Stored records
## start
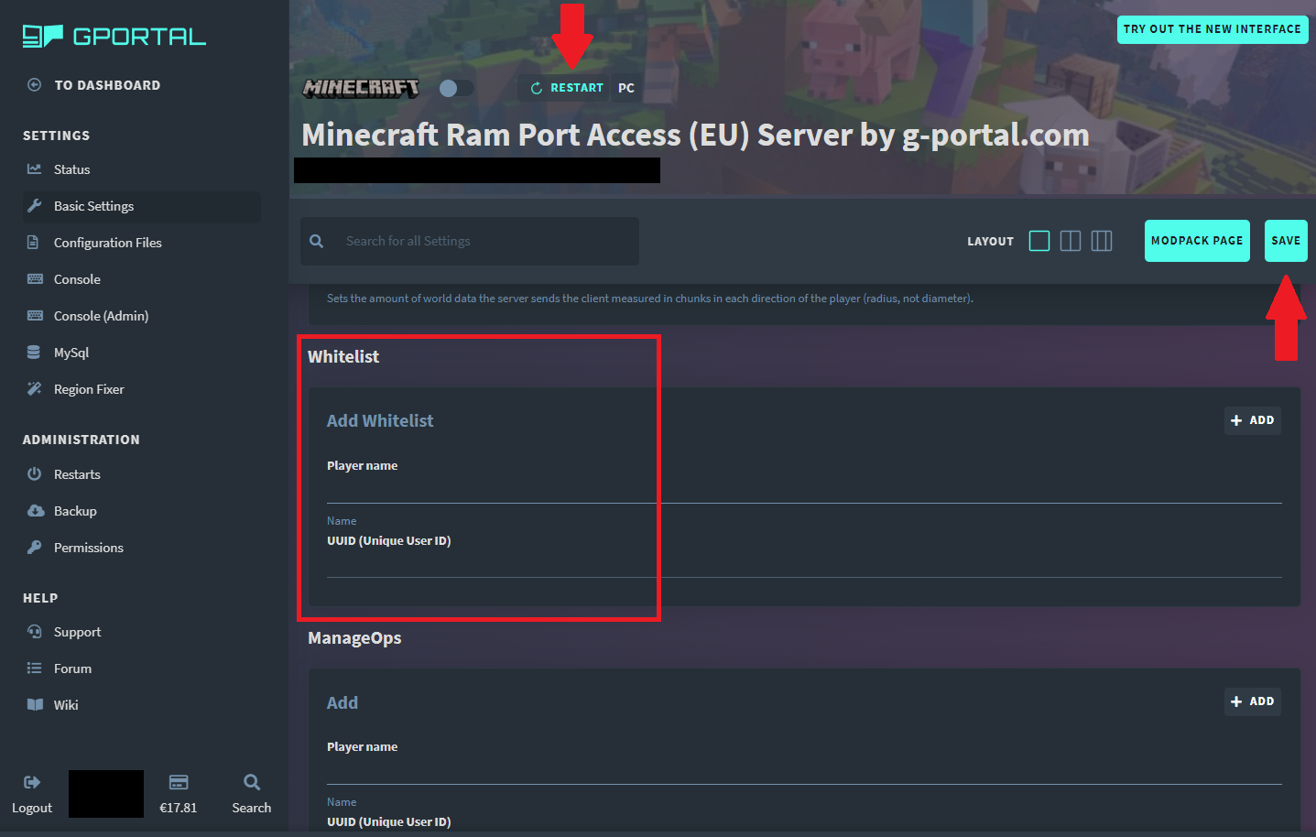Open the Modpack Page

(x=1197, y=240)
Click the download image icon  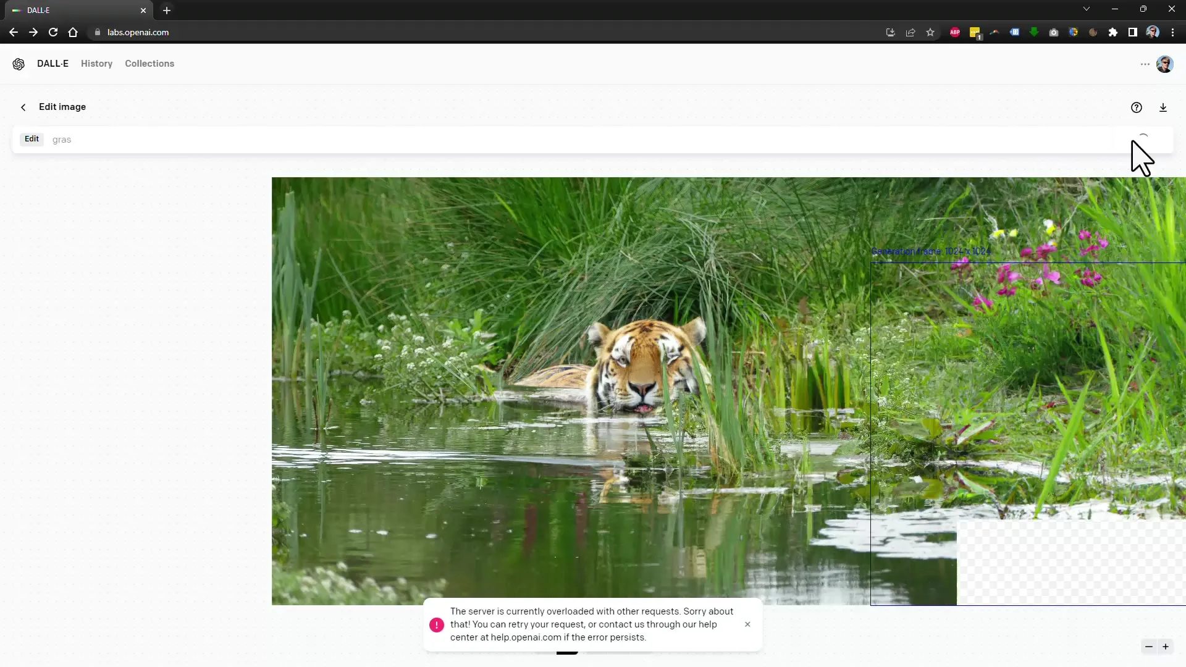click(x=1163, y=107)
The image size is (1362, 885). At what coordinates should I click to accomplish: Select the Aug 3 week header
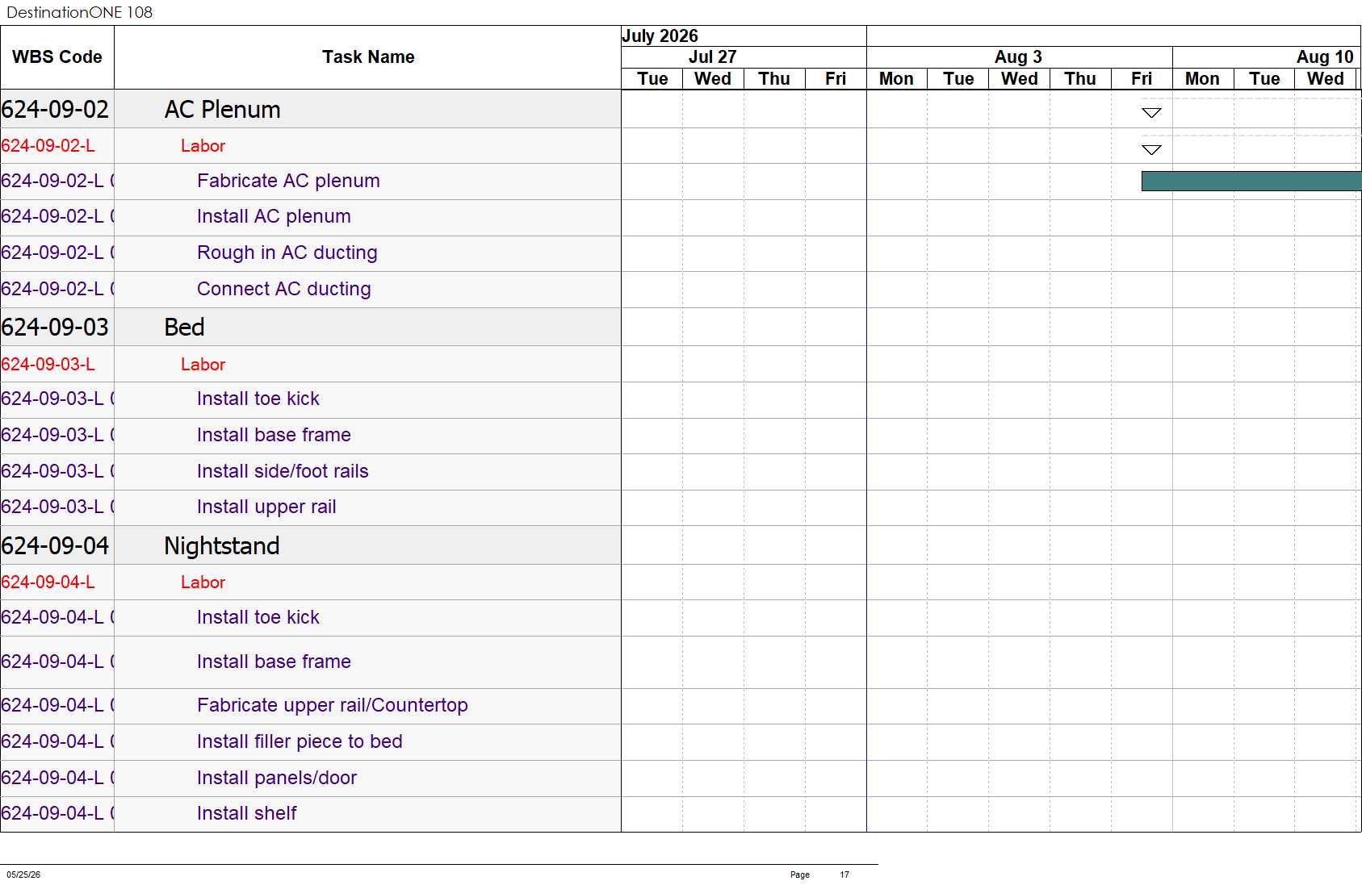(1019, 57)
## end
Give the stretch of the data from the line containing "The image size" through the end as a Markdown table with the columns Row and Line. Skip blank lines and leave the pictures out.

**Reply**.
| Row | Line |
|---|---|
| 1 | The image size is (1362, 885). At what coordinates should I click to accomplish: Select the Aug 3 week header |
| 2 | (1019, 57) |